How do I convert a value from host byte order to little endian?
Asked Answered
C

7

10

I need to convert a short value from the host byte order to little endian. If the target was big endian, I could use the htons() function, but alas - it's not.

I guess I could do:

swap(htons(val))

But this could potentially cause the bytes to be swapped twice, rendering the result correct but giving me a performance penalty which is not alright in my case.

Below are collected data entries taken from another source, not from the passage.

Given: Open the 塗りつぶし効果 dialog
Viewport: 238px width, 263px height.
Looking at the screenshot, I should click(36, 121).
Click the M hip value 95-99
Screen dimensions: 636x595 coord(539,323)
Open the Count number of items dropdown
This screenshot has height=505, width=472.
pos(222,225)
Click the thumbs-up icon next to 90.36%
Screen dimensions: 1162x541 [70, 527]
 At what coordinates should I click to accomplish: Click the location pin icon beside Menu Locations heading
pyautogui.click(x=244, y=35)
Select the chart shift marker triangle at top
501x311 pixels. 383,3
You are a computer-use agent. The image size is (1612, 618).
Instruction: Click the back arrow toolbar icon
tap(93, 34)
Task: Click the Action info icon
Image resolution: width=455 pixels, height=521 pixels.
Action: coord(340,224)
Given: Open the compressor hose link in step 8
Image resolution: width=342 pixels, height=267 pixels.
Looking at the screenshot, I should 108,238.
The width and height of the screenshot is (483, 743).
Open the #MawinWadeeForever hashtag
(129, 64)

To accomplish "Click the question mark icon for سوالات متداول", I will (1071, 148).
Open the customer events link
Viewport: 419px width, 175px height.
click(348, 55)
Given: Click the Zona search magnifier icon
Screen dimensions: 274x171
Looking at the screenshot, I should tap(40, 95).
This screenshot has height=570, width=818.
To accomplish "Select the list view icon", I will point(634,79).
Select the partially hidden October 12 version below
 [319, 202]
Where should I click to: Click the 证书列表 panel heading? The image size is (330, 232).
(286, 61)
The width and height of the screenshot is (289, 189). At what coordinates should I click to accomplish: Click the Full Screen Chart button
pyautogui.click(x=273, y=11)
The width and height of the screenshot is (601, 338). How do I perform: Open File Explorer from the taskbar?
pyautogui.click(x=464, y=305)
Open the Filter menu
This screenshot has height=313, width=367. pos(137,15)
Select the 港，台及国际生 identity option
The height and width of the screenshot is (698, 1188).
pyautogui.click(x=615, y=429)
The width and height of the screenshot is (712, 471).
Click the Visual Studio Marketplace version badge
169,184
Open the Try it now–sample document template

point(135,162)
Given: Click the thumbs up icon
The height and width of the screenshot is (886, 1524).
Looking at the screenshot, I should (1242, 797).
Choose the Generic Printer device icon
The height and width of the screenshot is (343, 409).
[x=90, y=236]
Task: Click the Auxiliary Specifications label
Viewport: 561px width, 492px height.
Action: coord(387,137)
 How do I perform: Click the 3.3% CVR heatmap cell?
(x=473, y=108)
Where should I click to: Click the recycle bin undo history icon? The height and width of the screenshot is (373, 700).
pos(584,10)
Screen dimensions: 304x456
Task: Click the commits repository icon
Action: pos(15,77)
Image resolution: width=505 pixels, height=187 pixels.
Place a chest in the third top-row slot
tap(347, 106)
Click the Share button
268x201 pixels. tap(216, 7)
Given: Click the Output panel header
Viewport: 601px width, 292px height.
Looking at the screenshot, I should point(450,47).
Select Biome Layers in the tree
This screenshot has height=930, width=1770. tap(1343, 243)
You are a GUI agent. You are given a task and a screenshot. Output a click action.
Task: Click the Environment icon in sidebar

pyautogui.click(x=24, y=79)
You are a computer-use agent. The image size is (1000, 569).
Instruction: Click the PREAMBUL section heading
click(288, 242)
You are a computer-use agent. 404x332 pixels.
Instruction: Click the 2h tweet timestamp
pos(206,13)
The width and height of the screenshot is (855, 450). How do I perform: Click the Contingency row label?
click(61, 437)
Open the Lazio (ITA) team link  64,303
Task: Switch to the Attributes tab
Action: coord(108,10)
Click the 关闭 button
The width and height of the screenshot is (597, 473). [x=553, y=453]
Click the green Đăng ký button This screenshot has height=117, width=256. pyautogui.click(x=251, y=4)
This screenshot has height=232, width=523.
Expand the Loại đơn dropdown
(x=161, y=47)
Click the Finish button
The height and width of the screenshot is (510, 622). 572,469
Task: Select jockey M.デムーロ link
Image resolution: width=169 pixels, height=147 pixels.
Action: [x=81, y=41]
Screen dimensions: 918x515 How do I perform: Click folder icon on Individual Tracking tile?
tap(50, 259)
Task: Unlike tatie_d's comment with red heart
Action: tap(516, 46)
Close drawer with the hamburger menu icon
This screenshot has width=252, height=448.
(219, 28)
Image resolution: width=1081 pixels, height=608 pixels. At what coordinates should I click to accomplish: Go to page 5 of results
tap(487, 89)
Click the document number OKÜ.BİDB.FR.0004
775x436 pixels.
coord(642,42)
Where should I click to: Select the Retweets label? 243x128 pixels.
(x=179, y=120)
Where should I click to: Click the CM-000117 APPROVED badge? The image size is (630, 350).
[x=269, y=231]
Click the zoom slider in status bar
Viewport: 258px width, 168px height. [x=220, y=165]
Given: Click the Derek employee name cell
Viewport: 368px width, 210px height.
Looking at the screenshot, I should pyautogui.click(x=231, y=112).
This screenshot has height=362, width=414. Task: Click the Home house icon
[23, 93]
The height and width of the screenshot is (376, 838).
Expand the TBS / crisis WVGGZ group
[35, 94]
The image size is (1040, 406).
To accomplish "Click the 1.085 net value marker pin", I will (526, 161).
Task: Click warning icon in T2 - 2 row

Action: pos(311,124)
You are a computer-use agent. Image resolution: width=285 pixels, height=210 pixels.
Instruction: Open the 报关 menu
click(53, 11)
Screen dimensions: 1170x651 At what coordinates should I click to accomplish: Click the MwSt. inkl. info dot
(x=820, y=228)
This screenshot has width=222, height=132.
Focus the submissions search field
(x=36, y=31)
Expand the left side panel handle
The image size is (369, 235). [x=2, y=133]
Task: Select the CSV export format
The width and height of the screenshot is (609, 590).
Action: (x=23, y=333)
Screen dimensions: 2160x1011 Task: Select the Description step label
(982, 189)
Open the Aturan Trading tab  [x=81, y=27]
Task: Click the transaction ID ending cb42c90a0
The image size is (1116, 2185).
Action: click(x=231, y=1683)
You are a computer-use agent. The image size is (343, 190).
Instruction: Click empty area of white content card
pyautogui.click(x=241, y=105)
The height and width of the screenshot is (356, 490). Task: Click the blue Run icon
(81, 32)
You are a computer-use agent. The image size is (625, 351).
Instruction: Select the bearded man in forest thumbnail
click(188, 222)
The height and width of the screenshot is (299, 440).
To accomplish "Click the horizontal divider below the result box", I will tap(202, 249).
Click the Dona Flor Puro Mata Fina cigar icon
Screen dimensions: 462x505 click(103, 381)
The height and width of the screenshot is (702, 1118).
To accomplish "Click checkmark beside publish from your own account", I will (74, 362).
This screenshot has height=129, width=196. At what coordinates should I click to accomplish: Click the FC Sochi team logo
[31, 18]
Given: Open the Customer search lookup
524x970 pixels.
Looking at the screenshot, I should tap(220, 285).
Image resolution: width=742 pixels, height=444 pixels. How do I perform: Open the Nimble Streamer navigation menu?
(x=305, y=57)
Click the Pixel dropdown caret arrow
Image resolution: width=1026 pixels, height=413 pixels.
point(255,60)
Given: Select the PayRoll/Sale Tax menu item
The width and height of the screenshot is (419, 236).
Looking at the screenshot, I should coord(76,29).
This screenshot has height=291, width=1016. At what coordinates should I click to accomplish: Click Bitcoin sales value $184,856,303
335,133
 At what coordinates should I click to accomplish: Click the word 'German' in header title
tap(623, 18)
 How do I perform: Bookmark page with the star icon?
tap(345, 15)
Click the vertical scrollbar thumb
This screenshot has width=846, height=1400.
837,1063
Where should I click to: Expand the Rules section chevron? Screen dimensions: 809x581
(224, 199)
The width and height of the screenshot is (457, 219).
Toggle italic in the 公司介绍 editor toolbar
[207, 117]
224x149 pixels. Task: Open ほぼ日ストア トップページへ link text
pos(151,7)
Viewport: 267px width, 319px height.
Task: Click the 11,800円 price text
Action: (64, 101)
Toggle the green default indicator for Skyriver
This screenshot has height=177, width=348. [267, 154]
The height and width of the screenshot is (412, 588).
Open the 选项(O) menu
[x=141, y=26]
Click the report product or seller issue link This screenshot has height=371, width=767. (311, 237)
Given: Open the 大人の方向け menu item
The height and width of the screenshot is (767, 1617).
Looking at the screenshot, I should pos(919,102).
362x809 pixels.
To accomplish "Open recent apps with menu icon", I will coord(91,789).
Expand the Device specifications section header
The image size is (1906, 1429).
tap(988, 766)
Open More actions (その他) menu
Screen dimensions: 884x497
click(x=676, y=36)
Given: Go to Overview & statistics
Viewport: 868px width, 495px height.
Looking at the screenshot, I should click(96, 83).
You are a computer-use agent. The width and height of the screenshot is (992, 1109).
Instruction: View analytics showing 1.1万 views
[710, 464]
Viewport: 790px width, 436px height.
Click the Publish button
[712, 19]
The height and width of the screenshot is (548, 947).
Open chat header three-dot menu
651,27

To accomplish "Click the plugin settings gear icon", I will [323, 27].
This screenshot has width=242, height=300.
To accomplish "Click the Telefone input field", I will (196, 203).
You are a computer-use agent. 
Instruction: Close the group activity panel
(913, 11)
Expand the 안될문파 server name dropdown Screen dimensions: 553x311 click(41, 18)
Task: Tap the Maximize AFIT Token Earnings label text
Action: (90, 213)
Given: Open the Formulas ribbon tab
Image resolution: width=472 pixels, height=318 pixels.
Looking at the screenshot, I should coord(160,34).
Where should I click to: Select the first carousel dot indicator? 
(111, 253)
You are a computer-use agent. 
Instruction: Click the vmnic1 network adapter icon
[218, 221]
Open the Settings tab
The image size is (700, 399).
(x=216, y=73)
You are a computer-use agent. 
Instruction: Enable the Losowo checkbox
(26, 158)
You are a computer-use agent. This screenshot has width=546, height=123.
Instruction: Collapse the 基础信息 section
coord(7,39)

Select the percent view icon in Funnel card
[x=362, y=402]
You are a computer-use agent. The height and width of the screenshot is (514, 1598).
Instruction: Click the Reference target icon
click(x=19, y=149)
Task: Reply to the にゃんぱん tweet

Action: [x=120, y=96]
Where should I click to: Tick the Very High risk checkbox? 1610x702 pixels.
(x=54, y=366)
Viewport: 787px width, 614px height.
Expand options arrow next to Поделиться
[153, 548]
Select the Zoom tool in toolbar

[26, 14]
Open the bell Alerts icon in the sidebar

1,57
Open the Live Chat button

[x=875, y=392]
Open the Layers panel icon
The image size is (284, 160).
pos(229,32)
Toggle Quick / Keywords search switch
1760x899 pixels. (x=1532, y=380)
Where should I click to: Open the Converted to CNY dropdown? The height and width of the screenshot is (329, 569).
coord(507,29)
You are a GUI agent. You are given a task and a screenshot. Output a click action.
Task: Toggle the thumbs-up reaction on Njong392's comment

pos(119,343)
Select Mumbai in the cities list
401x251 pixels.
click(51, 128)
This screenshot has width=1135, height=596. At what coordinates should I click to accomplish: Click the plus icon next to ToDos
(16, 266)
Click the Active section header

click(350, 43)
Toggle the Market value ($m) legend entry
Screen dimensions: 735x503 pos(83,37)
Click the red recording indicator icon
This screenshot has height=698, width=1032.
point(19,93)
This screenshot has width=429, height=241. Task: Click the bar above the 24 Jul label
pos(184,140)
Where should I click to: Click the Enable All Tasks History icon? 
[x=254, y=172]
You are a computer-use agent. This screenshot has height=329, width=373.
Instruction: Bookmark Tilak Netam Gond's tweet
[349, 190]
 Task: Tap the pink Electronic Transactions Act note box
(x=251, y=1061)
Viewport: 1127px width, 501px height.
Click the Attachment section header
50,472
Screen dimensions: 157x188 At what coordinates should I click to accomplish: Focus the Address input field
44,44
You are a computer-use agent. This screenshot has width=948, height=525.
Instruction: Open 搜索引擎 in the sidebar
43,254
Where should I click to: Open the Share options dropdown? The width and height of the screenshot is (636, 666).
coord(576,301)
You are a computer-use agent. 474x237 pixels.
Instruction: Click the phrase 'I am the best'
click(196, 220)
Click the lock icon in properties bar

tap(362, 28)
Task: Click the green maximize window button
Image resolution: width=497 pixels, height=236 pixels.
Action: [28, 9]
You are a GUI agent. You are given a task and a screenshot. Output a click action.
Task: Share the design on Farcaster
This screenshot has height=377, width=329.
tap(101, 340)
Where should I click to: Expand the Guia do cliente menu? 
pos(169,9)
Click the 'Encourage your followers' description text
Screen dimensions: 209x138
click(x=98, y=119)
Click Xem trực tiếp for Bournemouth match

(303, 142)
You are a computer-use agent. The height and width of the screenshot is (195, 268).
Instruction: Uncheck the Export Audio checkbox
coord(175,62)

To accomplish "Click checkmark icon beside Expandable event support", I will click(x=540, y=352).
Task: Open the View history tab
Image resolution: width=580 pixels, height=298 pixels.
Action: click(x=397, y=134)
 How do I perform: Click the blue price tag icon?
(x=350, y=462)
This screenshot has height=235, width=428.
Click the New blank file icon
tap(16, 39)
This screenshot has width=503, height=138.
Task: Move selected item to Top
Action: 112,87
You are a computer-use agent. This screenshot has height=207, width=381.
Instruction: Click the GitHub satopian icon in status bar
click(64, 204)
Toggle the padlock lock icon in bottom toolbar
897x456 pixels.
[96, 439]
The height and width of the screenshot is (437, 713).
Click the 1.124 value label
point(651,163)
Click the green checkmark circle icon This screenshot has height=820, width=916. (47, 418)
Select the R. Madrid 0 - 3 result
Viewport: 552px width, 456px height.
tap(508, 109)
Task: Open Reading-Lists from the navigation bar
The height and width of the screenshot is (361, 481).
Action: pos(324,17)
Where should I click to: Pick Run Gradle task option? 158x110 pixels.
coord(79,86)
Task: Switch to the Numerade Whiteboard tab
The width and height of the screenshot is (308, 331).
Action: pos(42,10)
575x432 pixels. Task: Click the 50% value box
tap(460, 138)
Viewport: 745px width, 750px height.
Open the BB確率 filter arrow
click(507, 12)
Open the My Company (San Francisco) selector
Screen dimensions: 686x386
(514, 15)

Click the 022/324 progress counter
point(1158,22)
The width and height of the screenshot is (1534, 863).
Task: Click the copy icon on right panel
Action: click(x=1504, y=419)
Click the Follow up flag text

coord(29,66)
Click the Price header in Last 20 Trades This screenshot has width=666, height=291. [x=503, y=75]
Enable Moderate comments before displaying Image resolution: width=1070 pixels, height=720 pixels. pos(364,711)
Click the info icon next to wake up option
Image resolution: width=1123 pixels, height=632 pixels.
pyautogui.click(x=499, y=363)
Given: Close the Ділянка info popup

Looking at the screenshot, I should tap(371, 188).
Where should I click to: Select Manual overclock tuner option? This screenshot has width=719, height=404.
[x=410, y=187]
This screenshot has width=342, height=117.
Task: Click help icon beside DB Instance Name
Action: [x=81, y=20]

Corneille answered 9/12, 2009 at 11:40 Comment(4)
don't worry about the performance penalty. If you do redundant things (swapping a int twice) the compiler will detect that and remove the code during its optimization phase.Thorite
What Nils said, but more careful approach is to first check generated code on optimization level you can afford(if you are stuck with debug then uh-oh). If double swap is optimized away, your performance problem is solved instantly.Arsphenamine
Will the compiler really manage to optimize this? I guess if swap() and htons() are macros or inline functions, it will, but otherwise?Corneille
It depends. Sometimes compilers can inline automatically (or indirectly through link time code generation), sometimes one must hint using (forced) inline or use cross-module compilation... Exact advice is difficult without trying first.Arsphenamine
D
4

Something like the following:

unsigned short swaps( unsigned short val)
{
    return ((val & 0xff) << 8) | ((val & 0xff00) >> 8);
}

/* host to little endian */

#define PLATFORM_IS_BIG_ENDIAN 1
#if PLATFORM_IS_LITTLE_ENDIAN
unsigned short htoles( unsigned short val)
{
    /* no-op on a little endian platform */
    return val;
}
#elif PLATFORM_IS_BIG_ENDIAN
unsigned short htoles( unsigned short val)
{
    /* need to swap bytes on a big endian platform */
    return swaps( val);
}
#else
unsigned short htoles( unsigned short val)
{
    /* the platform hasn't been properly configured for the */
    /* preprocessor to know if it's little or big endian    */

    /* use potentially less-performant, but always works option */

    return swaps( htons(val));
}
#endif

If you have a system that's properly configured (such that the preprocessor knows whether the target id little or big endian) you get an 'optimized' version of htoles(). Otherwise you get the potentially non-optimized version that depends on htons(). In any case, you get something that works.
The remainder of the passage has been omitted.